Dialog ini merupakan langkah pertama sejak India meninggalkan pembicaraan Regional Comprehensive Economic Partnership (RCEP) pada tahun 2019. Kedua belah pihak tampak sepakat untuk mengeksplorasi peluang di sektor manufaktur, teknologi, serta agrikultur, dengan harapan dapat menyeimbangkan defisit perdagangan India terhadap China.
Meski masih berada pada tahap awal, kedua negara menandatangani nota kesepahaman untuk membentuk kelompok kerja khusus yang akan menyusun rekomendasi kebijakan dalam enam bulan ke depan. Goyal menegaskan, “Kami tidak menutup pintu untuk kerja sama yang saling menguntungkan, namun kami juga tidak akan mengorbankan kepentingan strategis kami demi kepentingan geopolitik semata.”
Implikasi Global dan Tantangan Kedepan
- Penolakan India terhadap IFD dapat memicu perdebatan lebih luas tentang peran investasi dalam tata kelola perdagangan multilateral.
- Jika IFD tidak diadopsi, negara‑negara berkembang yang mengandalkan aliran investasi asing mungkin harus mencari mekanisme alternatif.
- Dialog India‑China dapat menjadi katalisator bagi reformasi perdagangan regional, terutama di kawasan Indo‑Pasifik.
- Keberhasilan kelompok kerja bilateral akan sangat dipengaruhi pada kemampuan kedua negara menyelesaikan isu‑isu sensitif seperti standar teknis, hak kekayaan intelektual, dan subsidi industri.

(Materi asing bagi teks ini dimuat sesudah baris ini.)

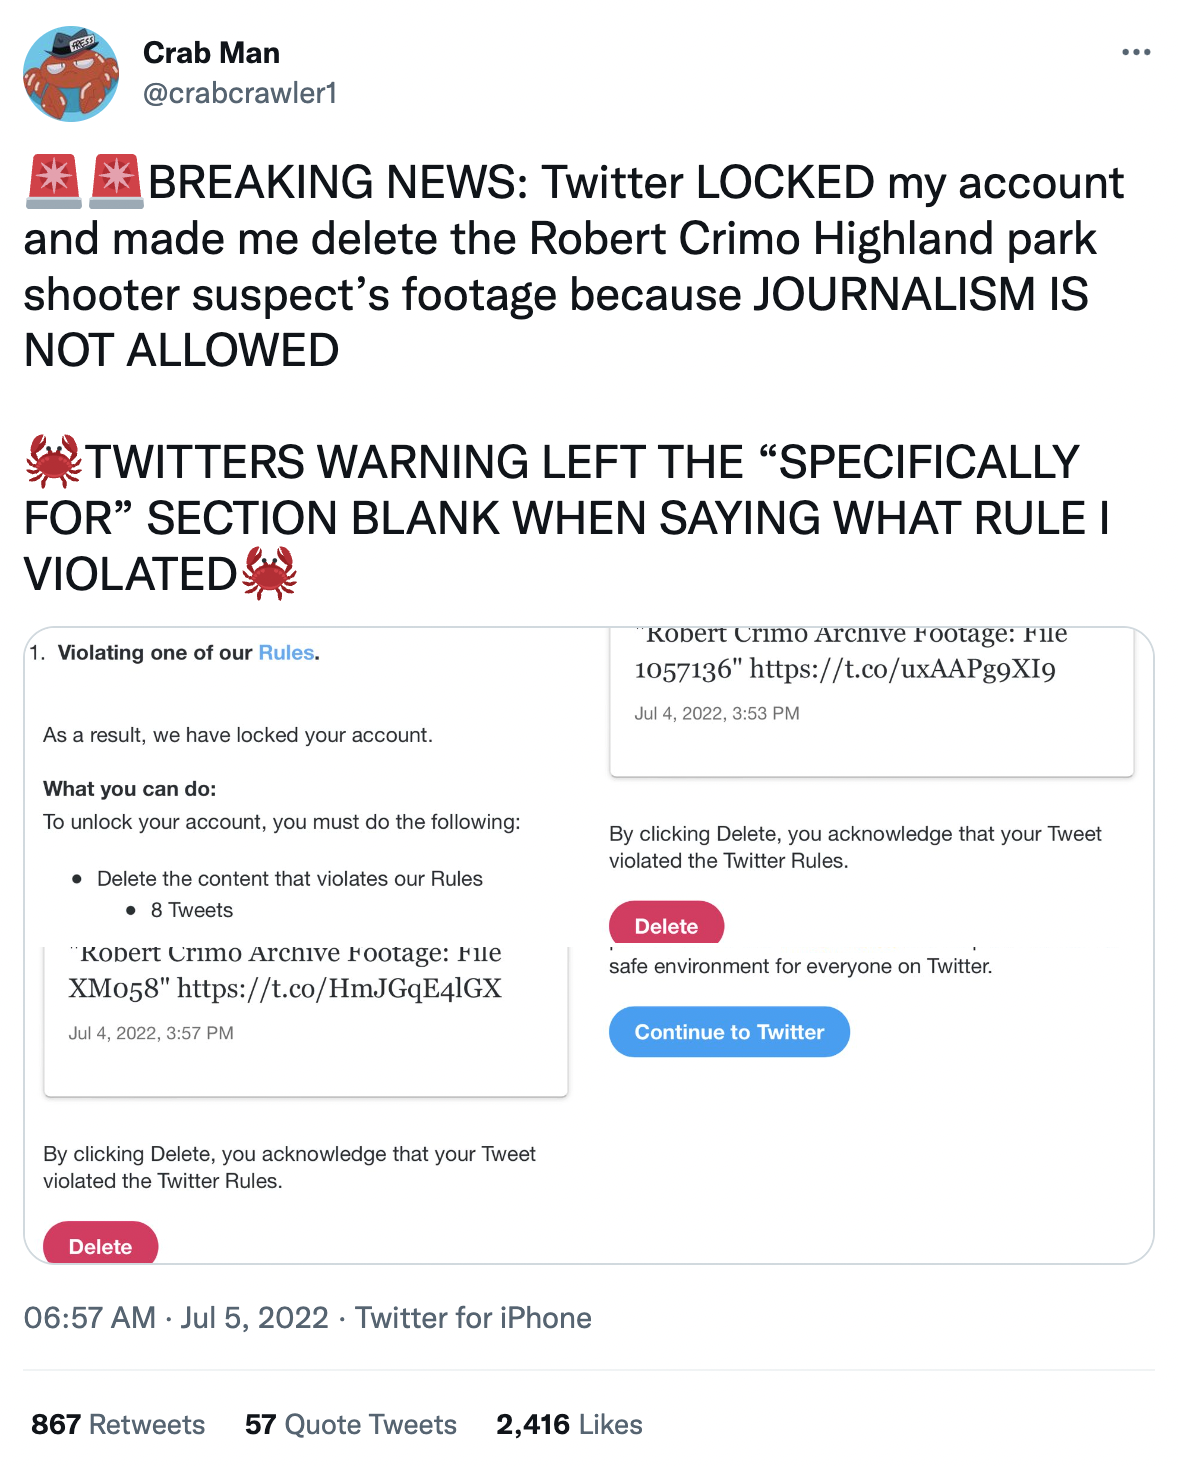Open the screenshot showing File 1057136 tweet
1178x1466 pixels.
[872, 785]
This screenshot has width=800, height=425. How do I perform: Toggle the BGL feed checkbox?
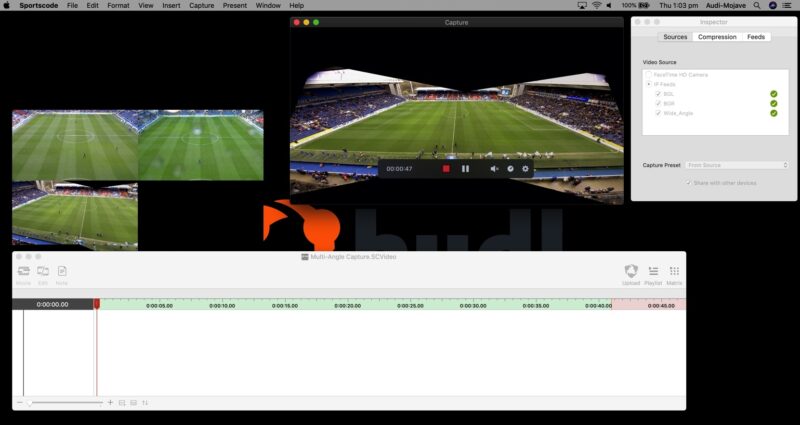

Secara keseluruhan, pertemuan WTO di Kamerun menandai momen penting dimana dinamika antara India dan China terjalin dalam dua ranah berbeda: satu di panggung multilateral yang menuntut konsensus, dan satu lagi dalam percakapan bilateral yang berpotensi membuka jalur perdagangan baru. Keputusan yang diambil di Geneva nanti akan sangat menentukan arah kebijakan global dalam lima tahun mendatang.
Dengan menolak IFD, India menunjukkan komitmen kuat untuk melindungi kedaulatan ekonomi nasionalnya, sambil tetap membuka peluang kerja sama dengan China di luar kerangka WTO. Kedua pendekatan ini mencerminkan strategi diplomasi ekonomi yang lebih selektif, menyeimbangkan antara kepentingan domestik dan peran dalam sistem perdagangan dunia.